Durante gran parte de la historia del software, construir era caro.

No me refiero solamente al costo económico. Construir requería tiempo, equipos especializados, coordinación, planificación y una cantidad significativa de esfuerzo técnico. La capacidad de desarrollo era un recurso escaso y, por lo tanto, gran parte de la gestión de producto consistía en decidir cuidadosamente dónde invertir esa capacidad limitada.

La aparición de herramientas basadas en inteligencia artificial está empezando a cambiar esa dinámica.

Hoy es posible generar prototipos, crear funcionalidades, escribir documentación, producir pruebas automatizadas e incluso desarrollar aplicaciones completas en una fracción del tiempo que hubiera sido necesario hace apenas unos años. La velocidad de construcción está aumentando de forma notable y todo indica que esta tendencia continuará.

Es fácil interpretar este fenómeno como una victoria de la ingeniería. Sin embargo, creo que el impacto más profundo puede producirse en la disciplina de producto.

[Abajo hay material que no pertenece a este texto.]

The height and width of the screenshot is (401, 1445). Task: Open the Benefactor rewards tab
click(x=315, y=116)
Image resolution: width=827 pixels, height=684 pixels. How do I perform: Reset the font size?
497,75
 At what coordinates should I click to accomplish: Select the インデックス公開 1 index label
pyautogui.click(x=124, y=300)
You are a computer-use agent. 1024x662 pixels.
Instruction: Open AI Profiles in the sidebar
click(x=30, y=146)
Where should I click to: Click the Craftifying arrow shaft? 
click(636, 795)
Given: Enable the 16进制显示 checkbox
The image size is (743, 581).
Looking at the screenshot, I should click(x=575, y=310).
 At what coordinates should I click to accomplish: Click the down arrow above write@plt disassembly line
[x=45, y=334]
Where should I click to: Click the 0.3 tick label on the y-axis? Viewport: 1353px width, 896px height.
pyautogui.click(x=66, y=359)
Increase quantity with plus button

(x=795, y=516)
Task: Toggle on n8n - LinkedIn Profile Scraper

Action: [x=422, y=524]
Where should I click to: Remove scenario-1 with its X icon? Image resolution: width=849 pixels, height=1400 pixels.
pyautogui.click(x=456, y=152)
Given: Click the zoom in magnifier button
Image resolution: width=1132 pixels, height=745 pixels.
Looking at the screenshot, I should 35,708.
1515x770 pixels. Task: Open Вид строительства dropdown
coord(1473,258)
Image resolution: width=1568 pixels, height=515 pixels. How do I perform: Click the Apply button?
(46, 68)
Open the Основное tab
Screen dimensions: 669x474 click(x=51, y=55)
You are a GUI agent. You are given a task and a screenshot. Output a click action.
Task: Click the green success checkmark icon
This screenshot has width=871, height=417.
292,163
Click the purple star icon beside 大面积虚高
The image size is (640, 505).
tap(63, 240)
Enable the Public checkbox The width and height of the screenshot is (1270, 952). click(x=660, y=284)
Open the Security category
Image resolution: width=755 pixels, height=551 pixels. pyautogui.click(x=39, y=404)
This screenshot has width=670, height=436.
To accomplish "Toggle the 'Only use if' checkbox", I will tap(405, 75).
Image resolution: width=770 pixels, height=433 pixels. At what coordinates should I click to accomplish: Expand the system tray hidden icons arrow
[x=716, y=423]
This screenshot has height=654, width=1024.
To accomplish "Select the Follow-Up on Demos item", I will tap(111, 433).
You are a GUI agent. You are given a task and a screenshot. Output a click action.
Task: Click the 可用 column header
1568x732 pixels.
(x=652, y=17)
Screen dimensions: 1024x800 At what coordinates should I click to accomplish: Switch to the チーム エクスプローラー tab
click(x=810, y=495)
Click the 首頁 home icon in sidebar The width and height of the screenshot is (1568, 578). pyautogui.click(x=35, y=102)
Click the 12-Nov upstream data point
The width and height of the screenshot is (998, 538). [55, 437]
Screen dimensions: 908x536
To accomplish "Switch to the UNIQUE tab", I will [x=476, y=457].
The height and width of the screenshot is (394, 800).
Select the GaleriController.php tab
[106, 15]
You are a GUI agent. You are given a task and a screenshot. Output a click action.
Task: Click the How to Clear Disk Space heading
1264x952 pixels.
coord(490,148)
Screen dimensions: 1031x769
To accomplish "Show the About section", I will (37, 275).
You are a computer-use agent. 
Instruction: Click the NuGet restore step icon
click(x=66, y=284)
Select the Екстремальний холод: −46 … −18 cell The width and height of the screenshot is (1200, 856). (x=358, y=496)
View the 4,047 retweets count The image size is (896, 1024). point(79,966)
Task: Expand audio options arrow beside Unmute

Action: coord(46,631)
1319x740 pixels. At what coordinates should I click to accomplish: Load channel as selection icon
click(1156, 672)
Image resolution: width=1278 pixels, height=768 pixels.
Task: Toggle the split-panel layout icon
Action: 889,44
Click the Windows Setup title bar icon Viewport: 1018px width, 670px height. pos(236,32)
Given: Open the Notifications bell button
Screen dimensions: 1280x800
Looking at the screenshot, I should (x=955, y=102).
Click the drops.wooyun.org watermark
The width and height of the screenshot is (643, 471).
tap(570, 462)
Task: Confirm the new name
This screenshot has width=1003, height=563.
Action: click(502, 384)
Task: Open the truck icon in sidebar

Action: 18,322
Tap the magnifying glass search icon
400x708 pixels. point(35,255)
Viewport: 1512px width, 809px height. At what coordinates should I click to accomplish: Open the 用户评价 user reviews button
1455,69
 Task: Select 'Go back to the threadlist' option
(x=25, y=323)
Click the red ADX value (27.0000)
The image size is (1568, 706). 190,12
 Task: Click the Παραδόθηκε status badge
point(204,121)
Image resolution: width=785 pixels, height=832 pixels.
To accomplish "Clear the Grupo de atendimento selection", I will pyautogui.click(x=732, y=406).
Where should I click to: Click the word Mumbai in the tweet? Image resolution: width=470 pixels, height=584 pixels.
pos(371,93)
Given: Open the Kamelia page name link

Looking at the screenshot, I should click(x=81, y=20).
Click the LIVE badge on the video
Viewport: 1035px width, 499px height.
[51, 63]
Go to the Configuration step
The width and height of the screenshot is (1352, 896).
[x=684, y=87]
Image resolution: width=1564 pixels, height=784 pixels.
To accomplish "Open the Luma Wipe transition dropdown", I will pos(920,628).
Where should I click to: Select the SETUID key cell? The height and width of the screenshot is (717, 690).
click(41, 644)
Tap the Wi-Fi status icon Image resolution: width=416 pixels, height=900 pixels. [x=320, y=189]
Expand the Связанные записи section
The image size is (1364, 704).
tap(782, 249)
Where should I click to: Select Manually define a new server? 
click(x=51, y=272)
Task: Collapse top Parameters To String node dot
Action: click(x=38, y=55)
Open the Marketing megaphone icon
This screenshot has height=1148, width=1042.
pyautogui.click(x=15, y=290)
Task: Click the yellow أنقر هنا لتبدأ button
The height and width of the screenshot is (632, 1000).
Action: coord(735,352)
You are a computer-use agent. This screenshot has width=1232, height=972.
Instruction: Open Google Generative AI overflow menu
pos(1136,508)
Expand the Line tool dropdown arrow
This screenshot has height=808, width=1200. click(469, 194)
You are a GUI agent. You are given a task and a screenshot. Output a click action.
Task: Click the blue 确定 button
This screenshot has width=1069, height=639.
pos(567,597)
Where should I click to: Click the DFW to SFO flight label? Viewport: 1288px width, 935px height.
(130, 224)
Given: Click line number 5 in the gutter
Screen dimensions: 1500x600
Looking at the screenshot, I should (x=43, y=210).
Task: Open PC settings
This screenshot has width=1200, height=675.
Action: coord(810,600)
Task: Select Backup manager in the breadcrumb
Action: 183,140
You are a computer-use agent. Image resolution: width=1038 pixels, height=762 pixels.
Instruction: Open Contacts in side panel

Cuando construir era difícil, muchas organizaciones estaban limitadas por su capacidad de ejecución. Había más ideas que recursos disponibles para implementarlas. En ese contexto, cualquier mejora en productividad generaba beneficios evidentes.

Pero a medida que la construcción se vuelve más accesible, aparece un nuevo problema: la cantidad de cosas que podemos construir supera ampliamente la cantidad de cosas que deberíamos construir.

La escasez ya no está en la implementación.

La escasez está en el criterio.

He visto proyectos fracasar por razones muy distintas a problemas técnicos. Productos bien construidos que resolvían problemas poco importantes. Funcionalidades que nadie utilizaba. Iniciativas que consumían meses de trabajo sin generar valor para clientes ni para el negocio. En la mayoría de esos casos, el problema no era la calidad de la ejecución. El problema era que la organización estaba respondiendo incorrectamente a una pregunta más fundamental: ¿qué vale la pena construir?

La inteligencia artificial no responde esa pregunta.

Puede ayudarnos a desarrollar una solución más rápido. Puede generar alternativas. Puede acelerar experimentos. Puede reducir significativamente los costos de implementación. Pero sigue siendo necesario comprender usuarios, identificar necesidades reales, validar hipótesis y entender cómo una solución encaja dentro de una estrategia más amplia.

De hecho, cuanto más fácil se vuelve construir, más importante resulta tener claridad sobre el problema que intentamos resolver.

Durante años, la disciplina de producto fue vista en algunas organizaciones como una función de coordinación entre negocio y tecnología. Creo que esa visión siempre fue limitada, pero se vuelve todavía más insuficiente en un mundo donde la ejecución es cada vez más abundante.

El verdadero valor del producto nunca estuvo en administrar backlogs o escribir historias de usuario. Su valor está en reducir incertidumbre. En descubrir qué problemas merecen atención. En comprender a los usuarios mejor que los competidores. En tomar decisiones sobre dónde enfocar recursos limitados para maximizar el impacto.

Nada de eso desaparece con la IA.

Si acaso, se vuelve más importante.

Cuando una organización puede construir diez veces más rápido, también puede desperdiciar recursos diez veces más rápido. La velocidad amplifica tanto las buenas decisiones como las malas.

Por eso sospecho que algunas de las ventajas competitivas más importantes de la próxima década no vendrán de quién tenga acceso a los mejores modelos de IA. Es probable que provengan de quién comprenda mejor a sus clientes, quién identifique oportunidades más relevantes y quién sea capaz de traducir esas oportunidades en productos que generen valor real.

La historia de la tecnología está llena de ejemplos donde una nueva herramienta redujo el costo de producir algo. Lo que rara vez cambia es el valor de saber qué merece ser producido.

Y quizás esa siga siendo una de las capacidades más importantes que una organización puede desarrollar.